Su detención fue reportada por la agencia surcoreana Yonhap News en diciembre del año pasado. Según ese portal el ciudadano estadounidense y surcoreano habría entrado a Corea del Norte a través del puerto de la ciudad de Rajin el pasado 3 de noviembre, para dirigir un tour de europeos. El reporte también indicaba que el arresto se produjo en Rason, una ciudad al nororiente del país, cuando se encontró “información sensible” en un disco duro perteneciente a uno de los turistas

El portal The Diplomat, especializado en noticias del Asia Pacífico, indica que en la pasada visita a Corea del norte del director de Google, Eric Schmidt, uno de los miembros de la delegación solicitó reunirse con Bae. Era Bill Richardson, el gobernador de Nuevo México, pero su solicitud fue rechazada. No obstante, logró hacerle llegar al reo (o rehén) una carta enviada por su hijo, que reside en Washington. La embajada sueca, que representa a EE.UU. en lo concerniente a procedimientos legales en Norcorea, realizó una visita a Bae en febrero pero no publicó información al respecto.

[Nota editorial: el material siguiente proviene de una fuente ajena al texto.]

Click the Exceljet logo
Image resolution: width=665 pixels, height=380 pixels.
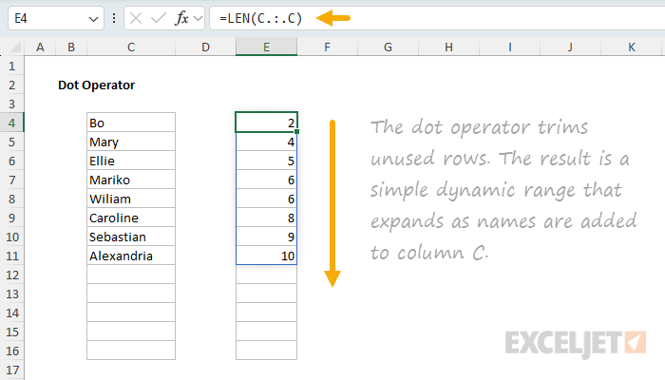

Bae es el sexto ciudadano estadounidense en ser detenido en Corea del Norte en los últimos años. Un elemento que hace pensar en que el arresto podría deberse a sus convicciones religiosas, es que entre los otros detenidos, tres eran cristianos. Bae es miembro de la Josepf Connection, un grupo cristiano con sede en Ohio. Corea del Norte ha tenido tradicionalmente una opinión no favorable de los grupos cristianos, debido a su papel bien documentado en la ayuda a desertores cruzan la frontera con China. Hasta ahora, sin embargo, todos estadounidenses detenidos han sido liberados con la mediación de la embajada sueca.